Pendant la durée de la mousson de sud-ouest, toute la partie de l’île située à l’ouest est dans la saison de l’hivernage, tandis que la partie opposée, à l’est, est dans la saison d’été, et vice versa, lorsque c’est le vent de nord-est qui règne. Celui qui voudrait éviter l’hivernage pourrait employer le même moyen que les Négritos ou Ajetas, lesquels, ainsi que je l’ai dit, changent de localité avec la mousson.
Le vent, dans une mousson ou dans l’autre, vient toujours de la mer. Il est arrêté par la haute chaîne de montagnes. Les nuages qu’il apporte, retenus par cette barrière, grossissent et s’accumulent jusqu’à ce qu’un orage vienne à se former. Alors le tonnerre gronde, la foudre sillonne l’air, la pluie tombe comme si le ciel avait ouvert ses cataractes; les rivières et les torrents grossis se précipitent dans la plaine, qu’ils fertilisent de tous les détritus et des terres limoneuses qu’ils ont arrachés au flanc des montagnes couvertes de hautes forêts. Mais bientôt le calme se rétablit, les nuages se dissipent, et le soleil luit de tout son éclat. Alors l’air est rafraîchi non-seulement pour les habitants de la région de l’hivernage, mais aussi pour ceux qui, de l’autre côté des montagnes, se trouvent dans la saison des sécheresses, car la brise qu’ils reçoivent a lamé cette fraîcheur dans la région humide qu’elle a parcourue.
Les orages, qui se répètent continuellement pendant la saison de l’hivernage, ne se passent pas toujours comme je viens de l’indiquer: souvent le tonnerre se fait à peine entendre, et la pluie tombe à torrents pendant cinq à six jours sans interruption; ou bien le vent ne suit pas son cours naturel. Dans moins de vingt-quatre heures, il parcourt tous les points de la boussole; il se déclare alors des ouragans ou tay-foungs, tels que je les ai décrits au commencement de ce livre.
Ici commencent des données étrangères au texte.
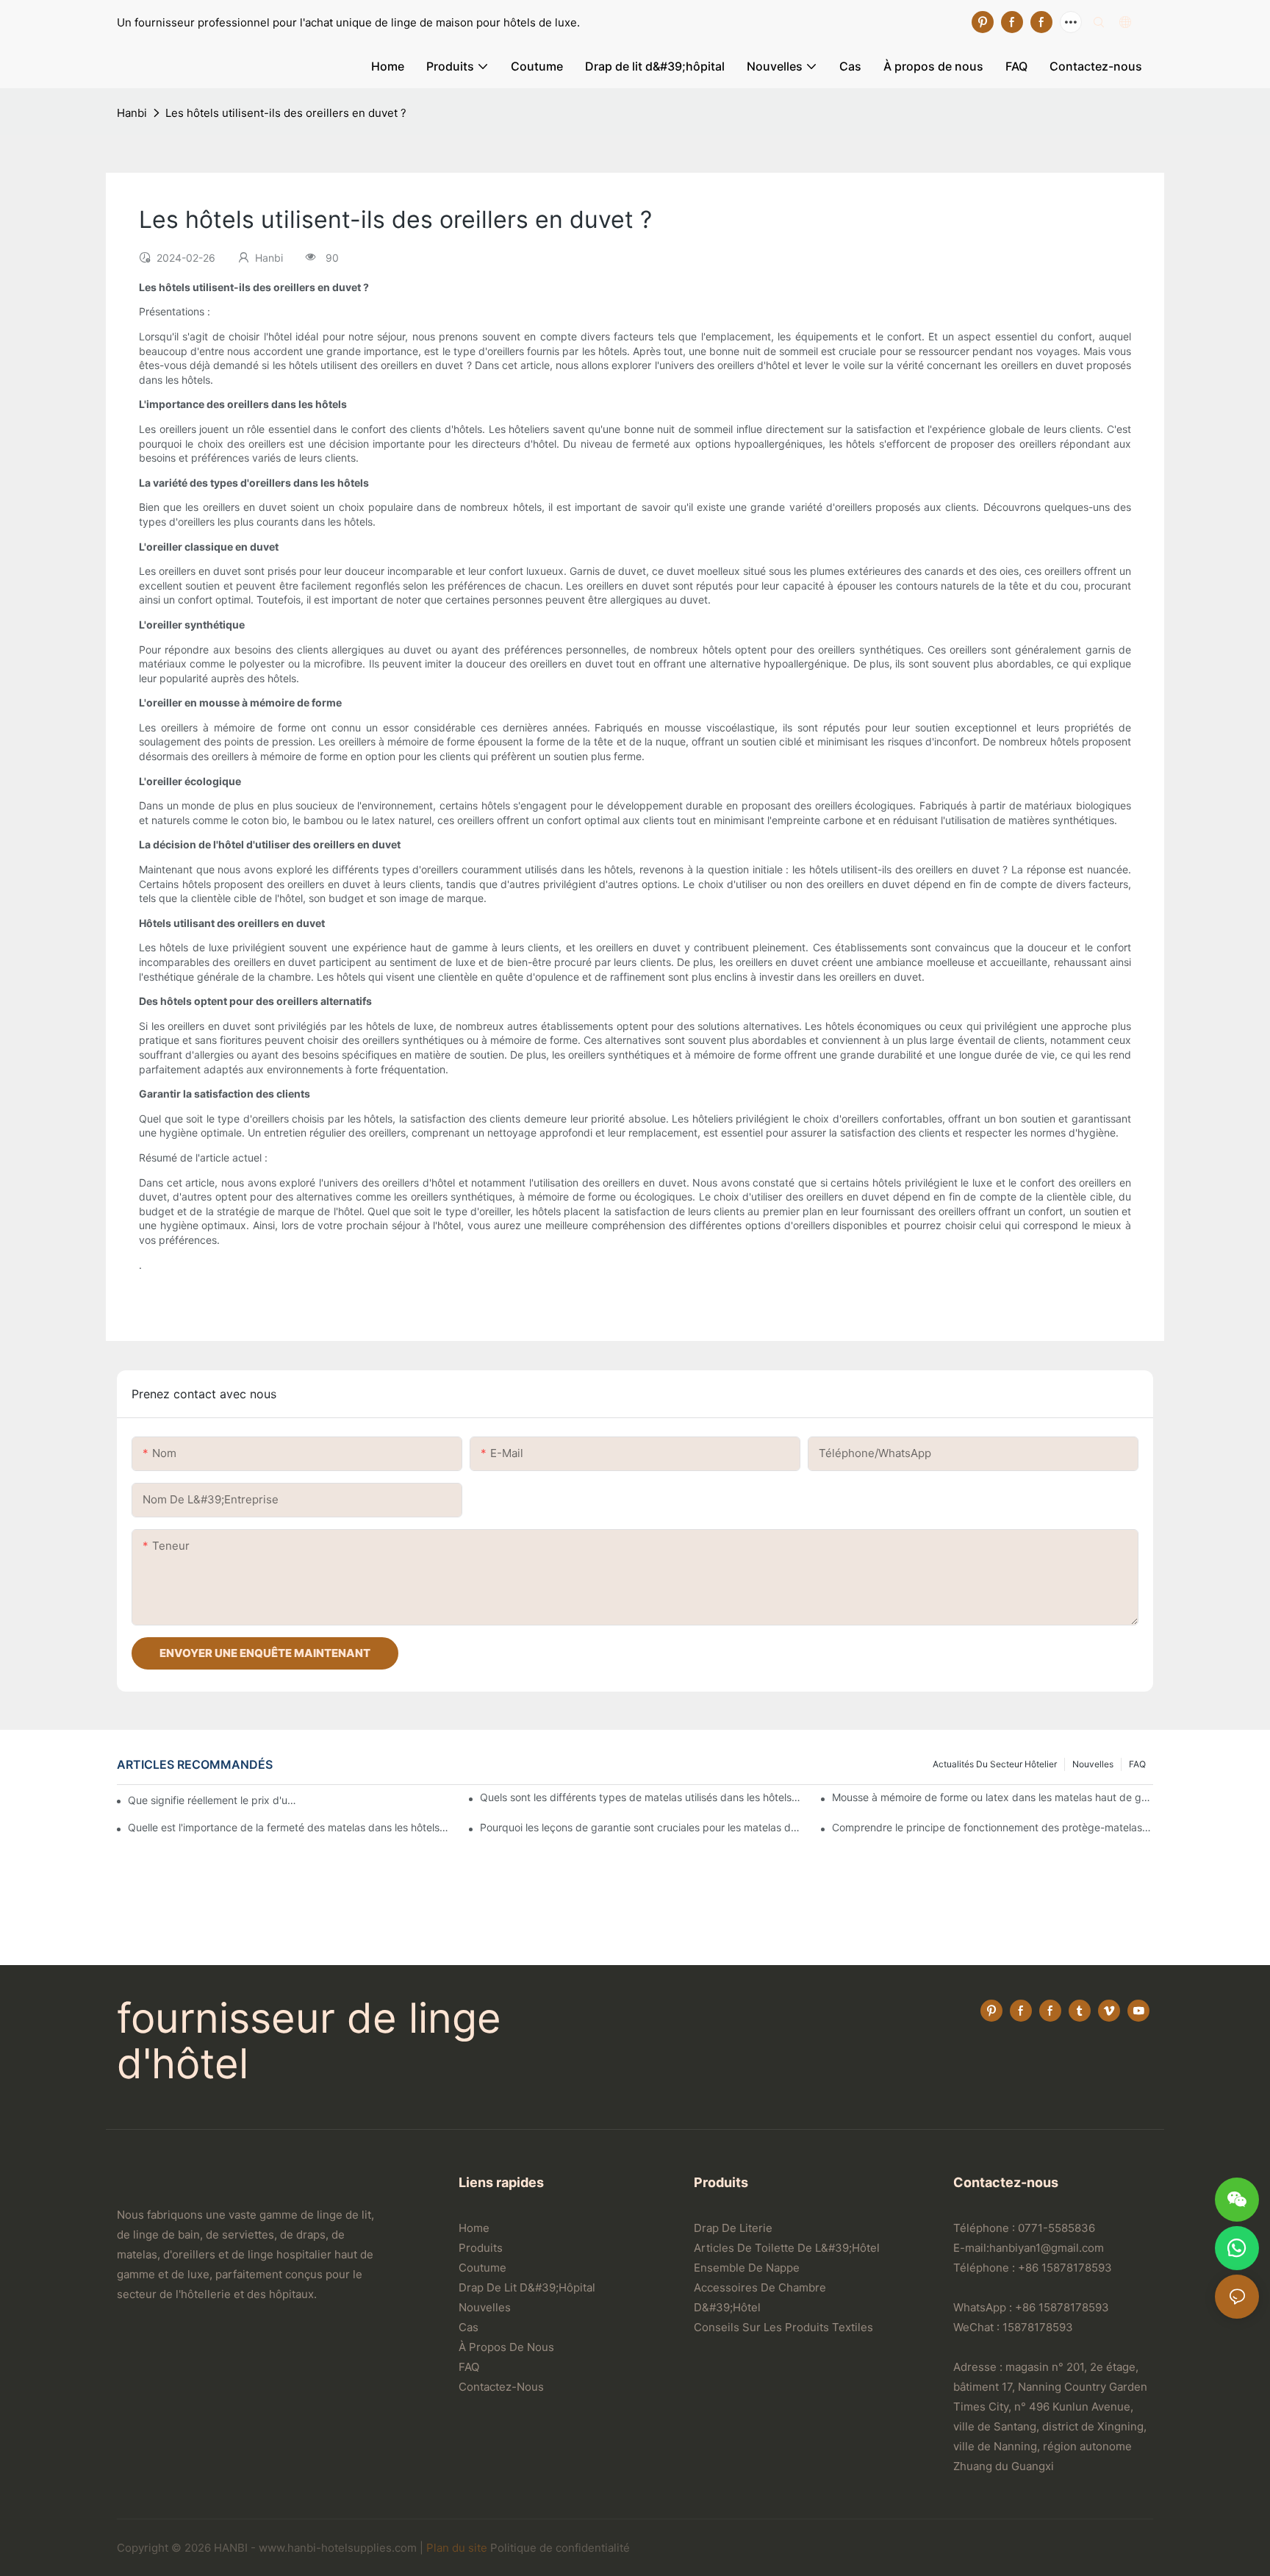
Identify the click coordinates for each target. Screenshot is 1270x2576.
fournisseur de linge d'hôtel (309, 2041)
Généralement, ces grands bouleversements de l’atmosphère arrivent au changement de mousson, pendant la lutte qui se livre entre le vent de nord-est et celui de sud-ouest. A cette époque aussi il survient des calmes de plusieurs jours, pendant lesquels les plus fortes et les plus accablantes chaleurs de l’année se font sentir.
§ III.—Regne minéral.
Le règne minéral est très-riche dans les Philippines.
L’or s’y trouve en paillettes et en grains dans presque toutes les rivières et les torrents.
Dans l’île de Luçon, les provinces de Tondoc, Nueva-Ecija, Camarines-Nord, en fournissent abondamment.
M. Oudan de Virly, Parisien d’origine, a longtemps exploité une mine en filon dans les montagnes nommées Caragas, dans l’île de Mindanao.
On trouve aussi à Luçon plusieurs mines de fer hydraté et d’aimant qui pourraient fournir à des exploitations gigantesques.